-- Objective --
Copy out the data word for word, from the line containing "Task: Open settings gear in status bar" through the line containing "pos(338,172)", including both of those lines. Leave out the pictures.

-- Record excerpts --

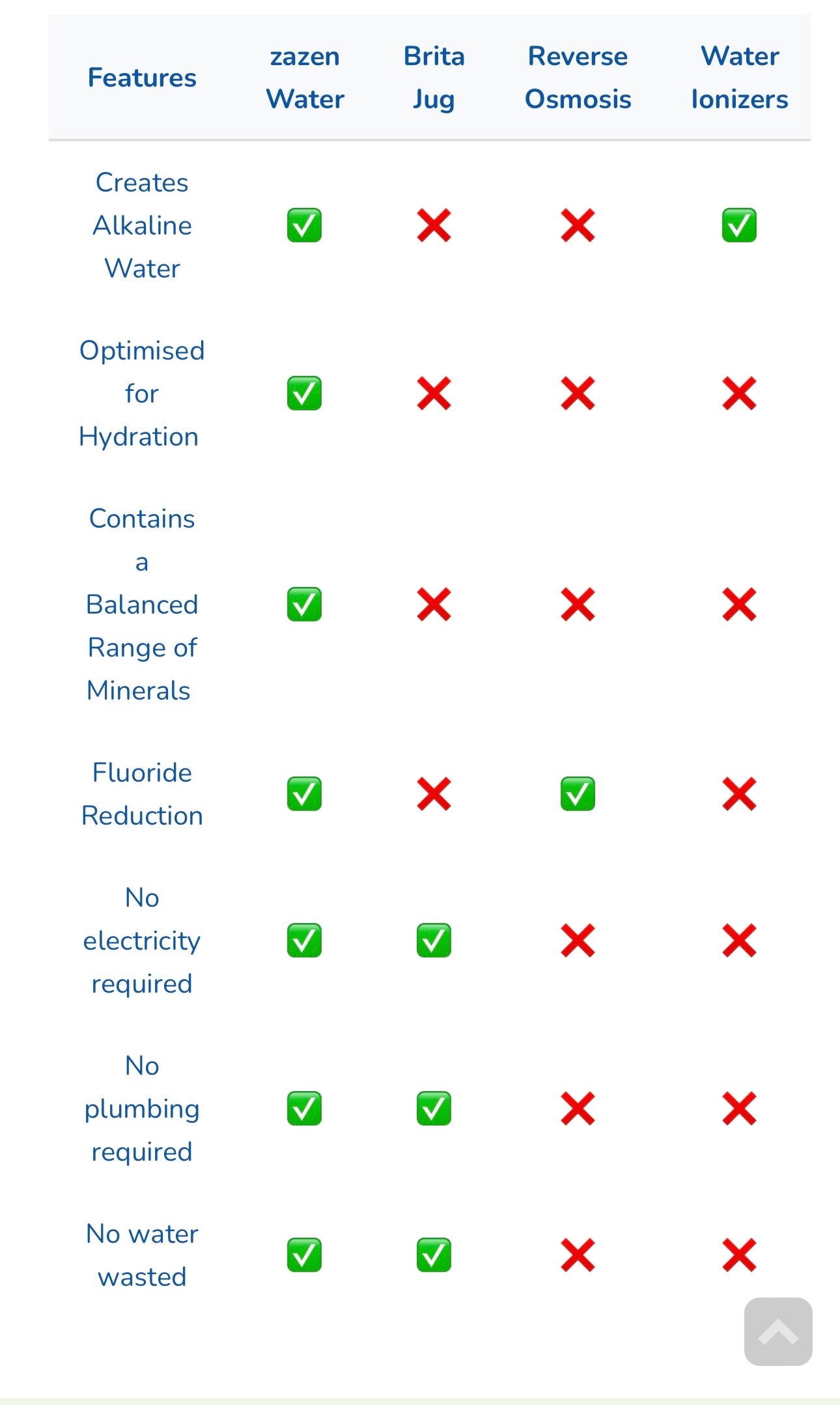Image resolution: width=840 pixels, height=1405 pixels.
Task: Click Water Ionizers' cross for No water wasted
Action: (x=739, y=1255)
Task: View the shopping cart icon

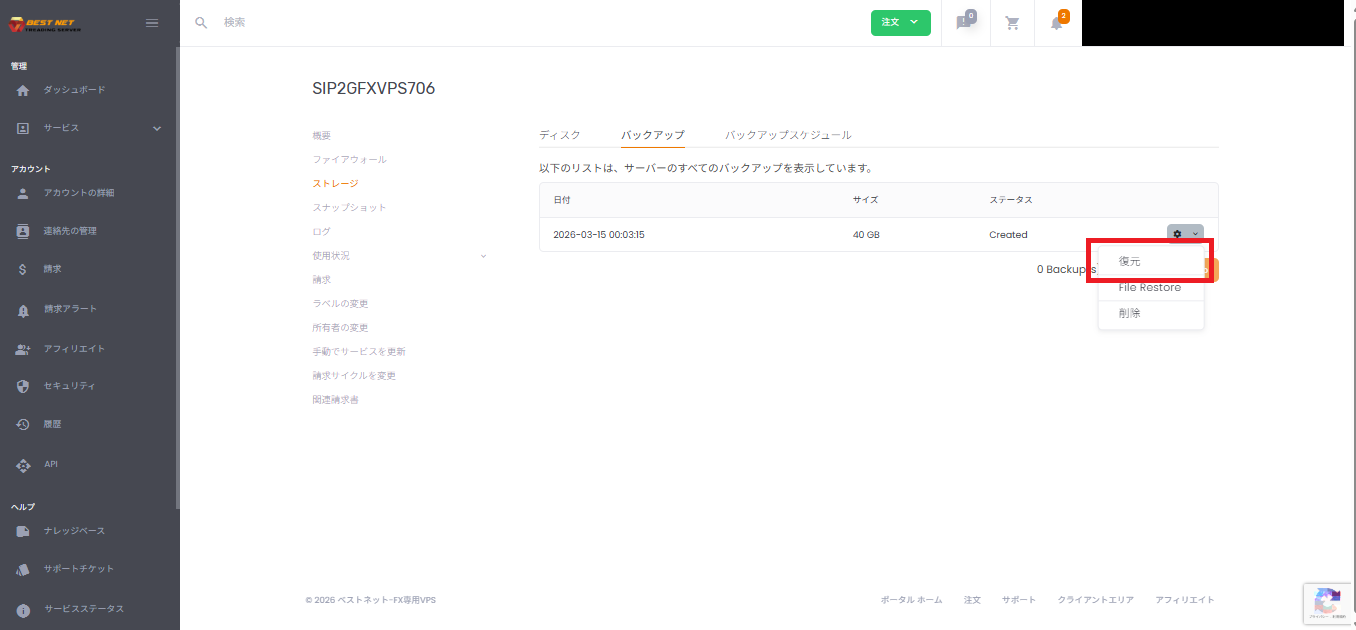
==
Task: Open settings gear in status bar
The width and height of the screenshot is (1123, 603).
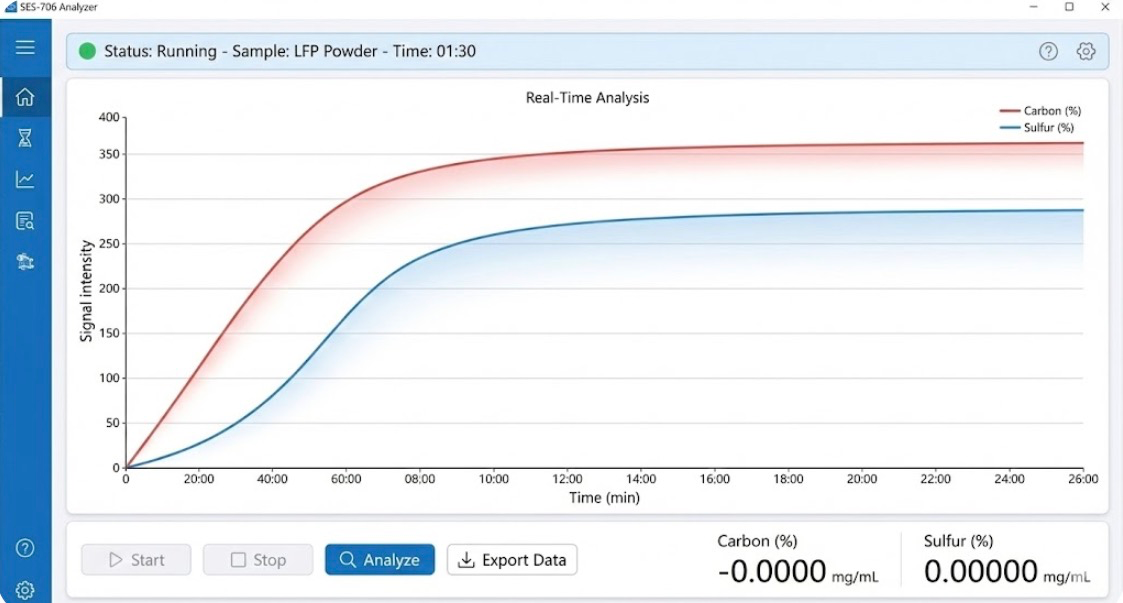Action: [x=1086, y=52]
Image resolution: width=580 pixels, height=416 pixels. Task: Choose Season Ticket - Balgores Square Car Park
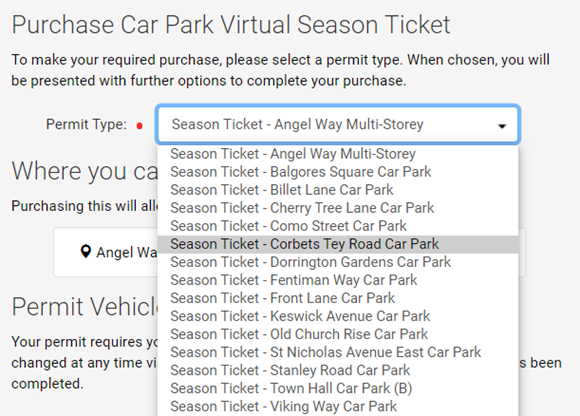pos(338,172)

-- Written solution --
Task: Open settings gear in status bar
The width and height of the screenshot is (1123, 603).
Action: [x=1086, y=52]
Image resolution: width=580 pixels, height=416 pixels. Task: Choose Season Ticket - Balgores Square Car Park
pos(338,172)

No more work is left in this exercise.